▶ ASSIGNMENT
The full set of entries below should be transcribed exactly.

▶ THE DATA
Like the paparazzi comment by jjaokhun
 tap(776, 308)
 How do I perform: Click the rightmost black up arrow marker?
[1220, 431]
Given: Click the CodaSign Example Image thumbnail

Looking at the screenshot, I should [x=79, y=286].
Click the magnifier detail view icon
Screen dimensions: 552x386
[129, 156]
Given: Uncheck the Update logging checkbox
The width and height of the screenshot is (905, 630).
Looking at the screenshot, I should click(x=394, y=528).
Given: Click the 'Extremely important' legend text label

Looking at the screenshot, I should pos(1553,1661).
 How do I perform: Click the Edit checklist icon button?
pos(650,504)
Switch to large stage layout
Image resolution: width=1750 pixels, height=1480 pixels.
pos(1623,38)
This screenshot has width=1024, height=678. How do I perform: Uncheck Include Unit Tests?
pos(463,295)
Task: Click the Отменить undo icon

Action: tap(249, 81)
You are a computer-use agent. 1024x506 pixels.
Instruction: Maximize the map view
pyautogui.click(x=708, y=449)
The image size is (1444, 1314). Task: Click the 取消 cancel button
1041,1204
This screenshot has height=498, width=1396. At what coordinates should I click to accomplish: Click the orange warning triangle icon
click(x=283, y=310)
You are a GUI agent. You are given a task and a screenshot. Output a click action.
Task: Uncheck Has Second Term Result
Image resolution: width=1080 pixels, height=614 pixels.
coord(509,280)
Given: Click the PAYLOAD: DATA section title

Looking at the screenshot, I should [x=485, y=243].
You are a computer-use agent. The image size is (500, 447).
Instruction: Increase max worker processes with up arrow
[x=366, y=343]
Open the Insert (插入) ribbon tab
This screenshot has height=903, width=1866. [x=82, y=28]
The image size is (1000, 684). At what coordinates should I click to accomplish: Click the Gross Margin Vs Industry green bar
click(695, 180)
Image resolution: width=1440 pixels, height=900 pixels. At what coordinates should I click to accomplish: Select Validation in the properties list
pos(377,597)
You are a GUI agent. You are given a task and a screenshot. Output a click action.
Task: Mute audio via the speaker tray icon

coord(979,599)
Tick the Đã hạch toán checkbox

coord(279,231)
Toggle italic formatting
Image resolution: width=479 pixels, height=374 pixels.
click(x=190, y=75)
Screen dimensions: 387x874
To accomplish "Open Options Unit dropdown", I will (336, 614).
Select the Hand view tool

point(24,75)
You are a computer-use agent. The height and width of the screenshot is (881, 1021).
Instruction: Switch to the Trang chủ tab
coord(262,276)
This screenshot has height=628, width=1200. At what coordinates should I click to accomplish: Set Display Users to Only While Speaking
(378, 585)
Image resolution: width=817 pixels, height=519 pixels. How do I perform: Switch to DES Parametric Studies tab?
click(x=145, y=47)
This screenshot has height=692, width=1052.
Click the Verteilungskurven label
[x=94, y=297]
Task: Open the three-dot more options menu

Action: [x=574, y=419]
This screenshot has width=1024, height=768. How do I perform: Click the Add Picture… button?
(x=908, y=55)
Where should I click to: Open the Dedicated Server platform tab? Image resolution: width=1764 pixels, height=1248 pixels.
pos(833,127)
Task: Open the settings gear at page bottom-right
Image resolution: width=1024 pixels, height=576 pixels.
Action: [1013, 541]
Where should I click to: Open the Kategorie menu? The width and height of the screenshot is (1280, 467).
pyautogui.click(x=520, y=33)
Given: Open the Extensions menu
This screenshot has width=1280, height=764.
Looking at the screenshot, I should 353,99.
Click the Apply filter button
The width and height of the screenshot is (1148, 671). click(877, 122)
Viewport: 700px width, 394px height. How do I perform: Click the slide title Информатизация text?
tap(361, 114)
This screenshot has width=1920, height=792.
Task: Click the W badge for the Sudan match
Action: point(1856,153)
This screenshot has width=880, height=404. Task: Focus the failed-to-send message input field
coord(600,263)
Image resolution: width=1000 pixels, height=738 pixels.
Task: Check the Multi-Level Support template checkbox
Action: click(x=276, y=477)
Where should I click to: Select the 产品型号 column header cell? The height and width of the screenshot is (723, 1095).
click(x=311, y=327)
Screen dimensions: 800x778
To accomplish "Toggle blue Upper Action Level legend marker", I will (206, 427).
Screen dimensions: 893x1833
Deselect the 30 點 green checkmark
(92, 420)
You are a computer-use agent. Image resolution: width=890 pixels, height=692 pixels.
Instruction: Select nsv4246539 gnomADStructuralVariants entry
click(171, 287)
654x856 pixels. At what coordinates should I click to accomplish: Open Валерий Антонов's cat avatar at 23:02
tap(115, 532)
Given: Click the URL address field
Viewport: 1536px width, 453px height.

▶ TASK SOLUTION
Like the paparazzi comment by jjaokhun
 tap(776, 308)
 How do I perform: Click the rightmost black up arrow marker?
[1220, 431]
Given: Click the CodaSign Example Image thumbnail

Looking at the screenshot, I should [x=79, y=286].
Click the magnifier detail view icon
Screen dimensions: 552x386
[129, 156]
Given: Uncheck the Update logging checkbox
The width and height of the screenshot is (905, 630).
Looking at the screenshot, I should click(x=394, y=528).
Given: Click the 'Extremely important' legend text label

Looking at the screenshot, I should pos(1553,1661).
 How do I perform: Click the Edit checklist icon button?
pos(650,504)
Switch to large stage layout
Image resolution: width=1750 pixels, height=1480 pixels.
pos(1623,38)
This screenshot has width=1024, height=678. How do I perform: Uncheck Include Unit Tests?
pos(463,295)
Task: Click the Отменить undo icon

Action: tap(249, 81)
You are a computer-use agent. 1024x506 pixels.
Instruction: Maximize the map view
pyautogui.click(x=708, y=449)
The image size is (1444, 1314). Task: Click the 取消 cancel button
1041,1204
This screenshot has height=498, width=1396. At what coordinates should I click to accomplish: Click the orange warning triangle icon
click(x=283, y=310)
You are a GUI agent. You are given a task and a screenshot. Output a click action.
Task: Uncheck Has Second Term Result
Image resolution: width=1080 pixels, height=614 pixels.
coord(509,280)
Given: Click the PAYLOAD: DATA section title

Looking at the screenshot, I should [x=485, y=243].
You are a computer-use agent. The image size is (500, 447).
Instruction: Increase max worker processes with up arrow
[x=366, y=343]
Open the Insert (插入) ribbon tab
This screenshot has height=903, width=1866. [x=82, y=28]
The image size is (1000, 684). At what coordinates should I click to accomplish: Click the Gross Margin Vs Industry green bar
click(695, 180)
Image resolution: width=1440 pixels, height=900 pixels. At what coordinates should I click to accomplish: Select Validation in the properties list
pos(377,597)
You are a GUI agent. You are given a task and a screenshot. Output a click action.
Task: Mute audio via the speaker tray icon

coord(979,599)
Tick the Đã hạch toán checkbox

coord(279,231)
Toggle italic formatting
Image resolution: width=479 pixels, height=374 pixels.
click(x=190, y=75)
Screen dimensions: 387x874
To accomplish "Open Options Unit dropdown", I will (336, 614).
Select the Hand view tool

point(24,75)
You are a computer-use agent. The height and width of the screenshot is (881, 1021).
Instruction: Switch to the Trang chủ tab
coord(262,276)
This screenshot has height=628, width=1200. At what coordinates should I click to accomplish: Set Display Users to Only While Speaking
(378, 585)
Image resolution: width=817 pixels, height=519 pixels. How do I perform: Switch to DES Parametric Studies tab?
click(x=145, y=47)
This screenshot has height=692, width=1052.
Click the Verteilungskurven label
[x=94, y=297]
Task: Open the three-dot more options menu

Action: [x=574, y=419]
This screenshot has width=1024, height=768. How do I perform: Click the Add Picture… button?
(x=908, y=55)
Where should I click to: Open the Dedicated Server platform tab? Image resolution: width=1764 pixels, height=1248 pixels.
pos(833,127)
Task: Open the settings gear at page bottom-right
Image resolution: width=1024 pixels, height=576 pixels.
Action: [1013, 541]
Where should I click to: Open the Kategorie menu? The width and height of the screenshot is (1280, 467).
pyautogui.click(x=520, y=33)
Given: Open the Extensions menu
This screenshot has width=1280, height=764.
Looking at the screenshot, I should 353,99.
Click the Apply filter button
The width and height of the screenshot is (1148, 671). click(877, 122)
Viewport: 700px width, 394px height. How do I perform: Click the slide title Информатизация text?
tap(361, 114)
This screenshot has width=1920, height=792.
Task: Click the W badge for the Sudan match
Action: point(1856,153)
This screenshot has width=880, height=404. Task: Focus the failed-to-send message input field
coord(600,263)
Image resolution: width=1000 pixels, height=738 pixels.
Task: Check the Multi-Level Support template checkbox
Action: click(x=276, y=477)
Where should I click to: Select the 产品型号 column header cell? The height and width of the screenshot is (723, 1095).
click(x=311, y=327)
Screen dimensions: 800x778
To accomplish "Toggle blue Upper Action Level legend marker", I will (206, 427).
Screen dimensions: 893x1833
Deselect the 30 點 green checkmark
(92, 420)
You are a computer-use agent. Image resolution: width=890 pixels, height=692 pixels.
Instruction: Select nsv4246539 gnomADStructuralVariants entry
click(171, 287)
654x856 pixels. At what coordinates should I click to accomplish: Open Валерий Антонов's cat avatar at 23:02
tap(115, 532)
Given: Click the URL address field
Viewport: 1536px width, 453px height.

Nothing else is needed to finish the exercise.